Grissom played baseball at Florida A&M University, and in 1988, the Montreal Expos selected him with the 76th overall pick in the June draft, as part of that draft's third round. He had been considered a prospect as both a pitcher and an outfielder, but the Expos decided to have him abandon the mound and work solely as a position player. He made his professional debut with the Jamestown Expos of the New York-Penn League that fall and advanced quickly through the system, first appearing in the majors on August 22, 1989. He showed steady improvement for the next few seasons, gradually developing into a star as Montreal's leadoff hitter and center fielder. He led the National League in stolen bases in 1991 and 1992, was a member of the NL All-Star team in 1993 and 1994, and won four consecutive Gold Gloves, the first coming in 1993.
The Expos enjoyed success on the field, but a strike ended the 1994 season before the playoffs, and after baseball resumed the team was forced to trade many of their stars for financial reasons. In April 1995, the Expos traded Grissom to the Atlanta Braves, in exchange for pitcher Esteban Yan and outfielders Roberto Kelly and Tony Tarasco. The Braves were just beginning a run of dominance in the NL East, and in his first season in Atlanta, they won the World Series with Marquis (the only player on that Atlanta Braves team who actually was born and raised in Atlanta) securing the final out by catching a fly ball by Carlos Baerga. They returned to the fall classic the next season, but failed to defend their title against the New York Yankees.
Teams' financial motivations continued to affect the course of Grissom's career, and in March 1997, he was involved in a blockbuster trade with the Cleveland Indians. Hoping to save money that had been committed to long-term contracts, Atlanta traded Grissom and two-time All-Star David Justice to the Indians, receiving in return three-time All-Star Kenny Lofton and setup man Alan Embree. The deal worked out well for Cleveland, as the team went all the way to the World Series, ultimately losing to the Florida Marlins in seven games.

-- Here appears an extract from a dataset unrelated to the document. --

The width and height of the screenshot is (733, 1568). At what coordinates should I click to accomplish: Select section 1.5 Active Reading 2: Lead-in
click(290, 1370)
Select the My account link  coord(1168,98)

Grissom performed exceptionally well in that postseason, winning the MVP award in the ALCS, and completing a 15 game World Series consecutive game hitting streak spanning 3 World Series, the 2nd longest of all time next to Hank Bauer of the New York Yankees.
That offseason, however, the Indians re-signed Lofton as a free agent, subsequently trading Grissom and pitcher Jeff Juden to the Milwaukee Brewers for pitchers Ben McDonald, Ron Villone, and Mike Fetters. Grissom's production declined as he spent three seasons with the struggling club, and a trade in the spring of 2001 made him a Los Angeles Dodger, sending Devon White to the Brewers in return. Grissom continued to struggle that year, but he enjoyed a strong bounce-back season as a part-time player in 2002. On September 16, 2002, the Dodgers had a crucial game against the San Francisco Giants. In the top of the 9th inning, he robbed Rich Aurilia of a potential game-tying home run to protect the 7–6 victory. The Giants went on to make the playoffs and the Dodgers did not. As a free agent he subsequently attracted the attention of the San Francisco Giants, who had just been defeated in the World Series. San Francisco signed Grissom, and he enjoyed two more productive seasons as their starting center fielder. The Giants were successful as well, winning the NL West in 2003 and missing the wild card by one game in 2004. Marquis won the 2003 Willie Mac Award for his spirit and leadership. Grissom's production dipped again in 2005, and in a season of struggles by the Giants, he was released. On January 3, 2006, the Chicago Cubs signed him to a minor league contract and invited him to spring training as a non-roster player.